Copy everything in the wrestling match recap below, from "Unfortunately, he wasn't" down to "it by countout.", reproducing each word without change.

Document -
— begin —

Unfortunately, he wasn't able to gain the belt here.


Rich usually runs a little cooler in the ring, but Fade's comments to kick off the show meant that Rich left the holds in the back, almost getting DQed three times in the opening five minutes.  Starr pointed out on commentary that while Rich was holding his own, it might not be sound to get in a brawl with a Golden Gloves winner, and moments after that Fade baited Ward in a chase around the ring before he suddenly turned and drilled Ward with a lariat, then threw him into the steps before trying to win it by countout.


Rich stumbled back in at seven, but the damage had been done and after swarming him with kicks and ground and pound sessions, Fade was firmly in control.  Rich got in a couple of tight nearfalls, at one point dodging the Decision and countering into a rollup with a press pinfall that Fade got out of by the skin of his teeth.  Rich went for the Wonderful Cutter to snatch the belt, but Fade countered with a rear naked choke to buy himself time.  Rich got free then got taken off his feet by a massive chop block, then Fade leveled him with the Decision that got him the dub.  *** ½


Fade greedily snatched his title back from the ref before doing the same taunt to Rich that he'd done to the Quaranteers earlier, then ran to some buckles to pose with the belt.  Despite the boos, Fade's smile almost took up half the ring as he slapped the belt two times before yelling down at the camera "One down!  Nine to go! Y'all GOTSTA respect These Hands!  I'm champ for a reason!"

— end —

Given information -
— begin —

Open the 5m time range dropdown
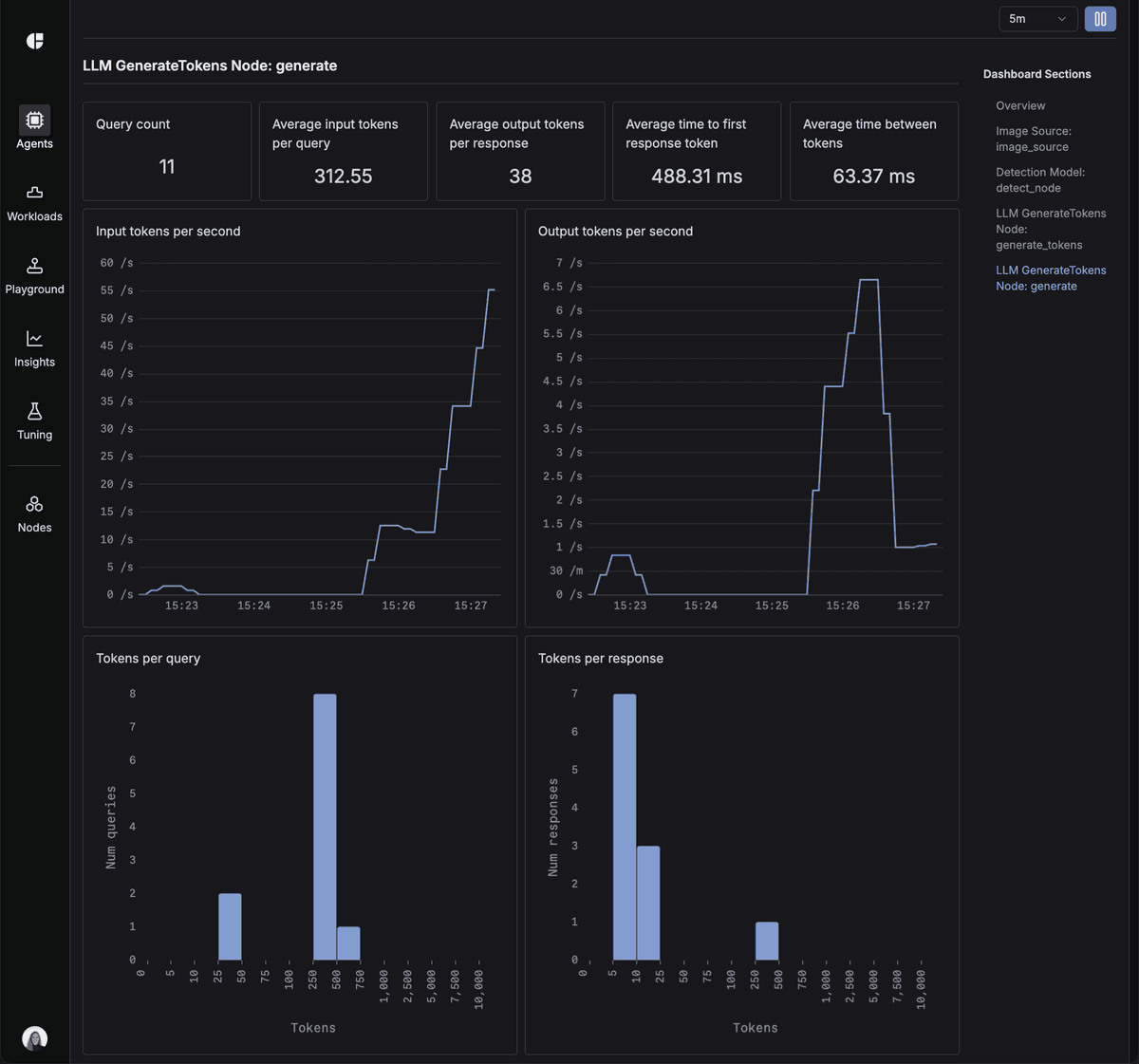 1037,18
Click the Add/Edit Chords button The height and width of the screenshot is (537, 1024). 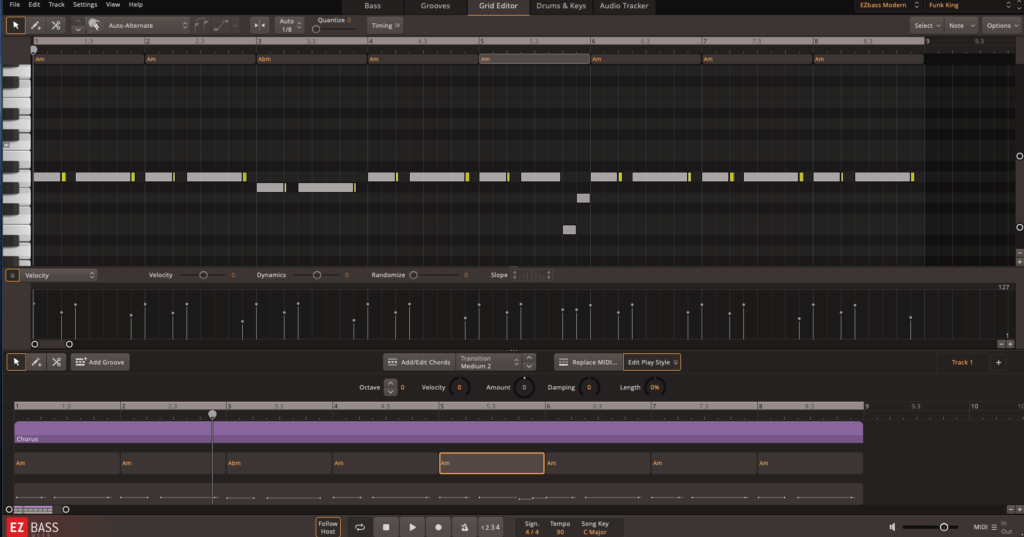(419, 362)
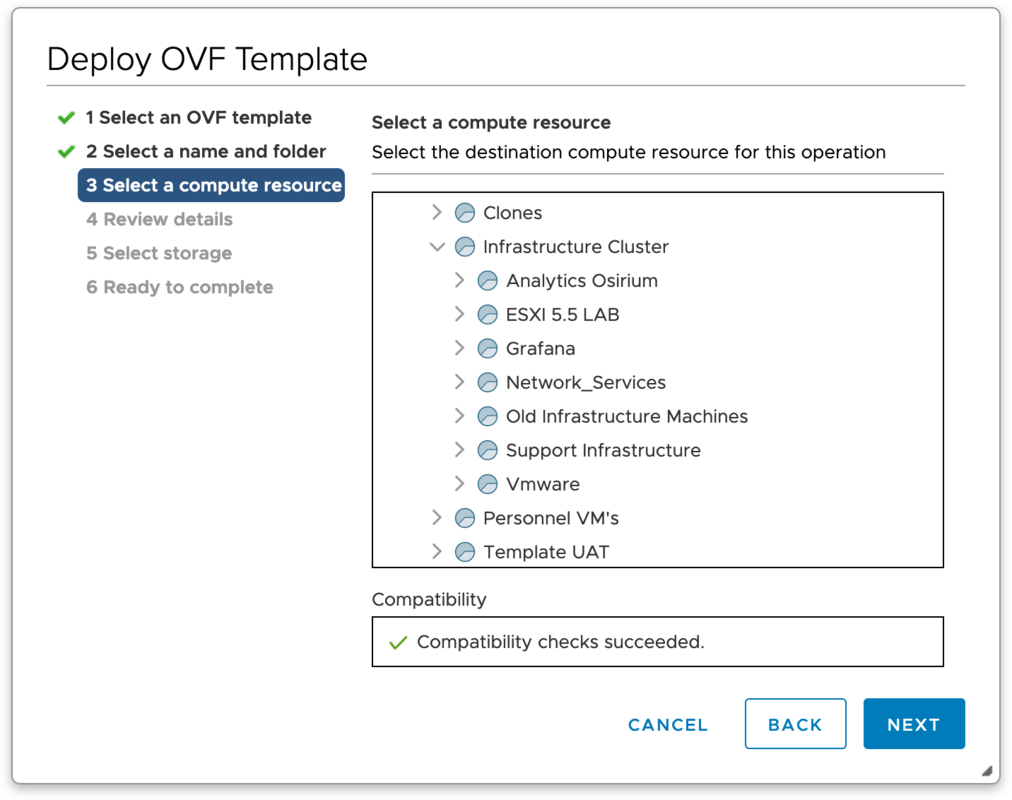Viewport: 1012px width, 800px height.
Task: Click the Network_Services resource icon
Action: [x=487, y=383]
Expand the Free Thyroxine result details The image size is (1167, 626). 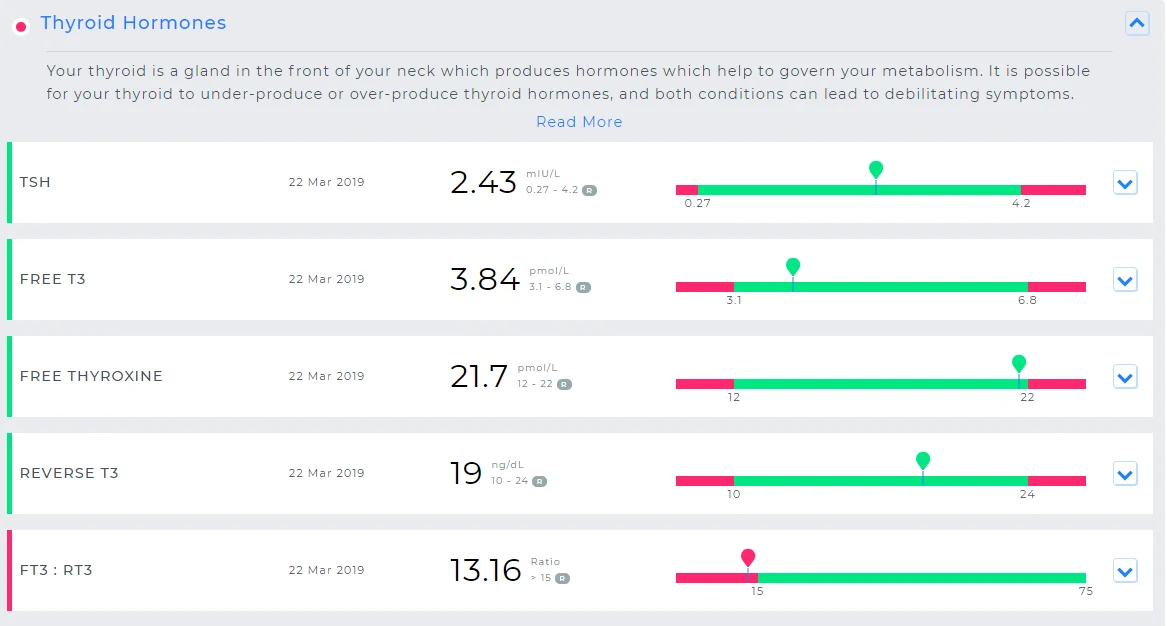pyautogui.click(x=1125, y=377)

— end —
— begin —

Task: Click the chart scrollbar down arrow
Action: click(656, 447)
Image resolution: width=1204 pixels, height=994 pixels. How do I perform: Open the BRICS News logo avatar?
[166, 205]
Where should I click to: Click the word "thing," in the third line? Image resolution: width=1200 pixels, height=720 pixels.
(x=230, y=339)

— end —

Worked answer -
Unfortunately, he wasn't able to gain the belt here.


Rich usually runs a little cooler in the ring, but Fade's comments to kick off the show meant that Rich left the holds in the back, almost getting DQed three times in the opening five minutes.  Starr pointed out on commentary that while Rich was holding his own, it might not be sound to get in a brawl with a Golden Gloves winner, and moments after that Fade baited Ward in a chase around the ring before he suddenly turned and drilled Ward with a lariat, then threw him into the steps before trying to win it by countout.